Print exactly the line that contains "Task: Click the notification bell icon" along with every line beneath it to the end of the records below, and omit pictures.

- **Provided data**
=====

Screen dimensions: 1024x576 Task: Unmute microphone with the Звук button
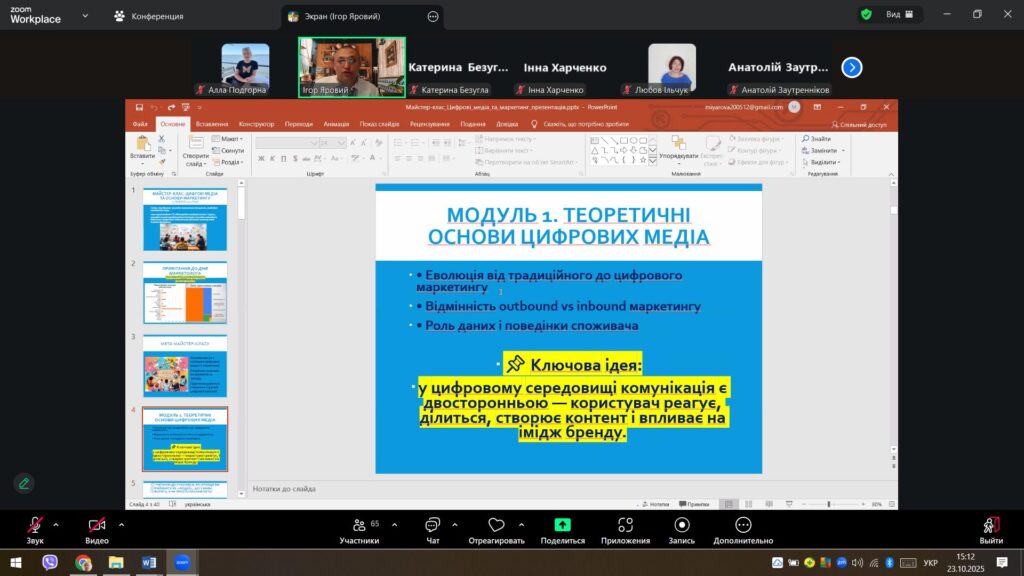point(35,526)
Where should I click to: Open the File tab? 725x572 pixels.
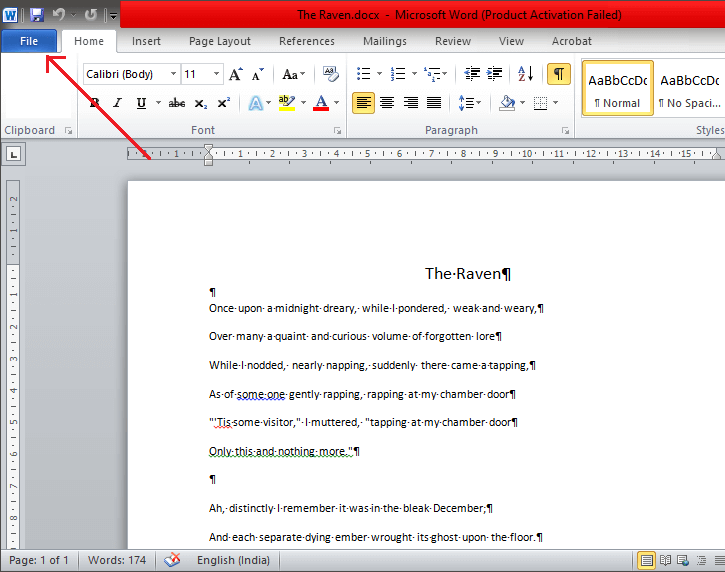[29, 41]
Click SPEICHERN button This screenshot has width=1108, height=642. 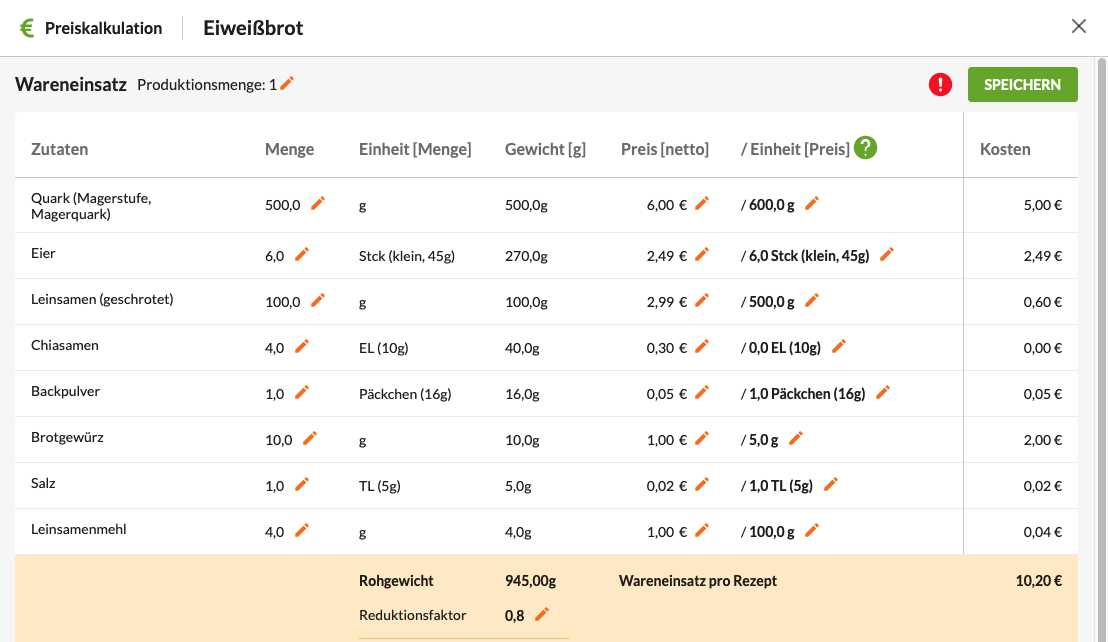[1022, 85]
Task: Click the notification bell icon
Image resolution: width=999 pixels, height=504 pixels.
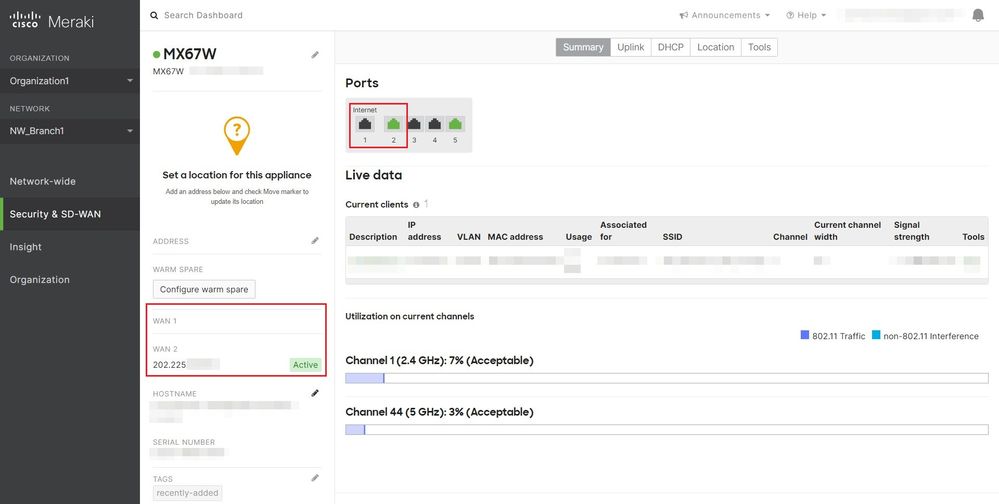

=====

- **Result for this task**
Task: Click the notification bell icon
Image resolution: width=999 pixels, height=504 pixels.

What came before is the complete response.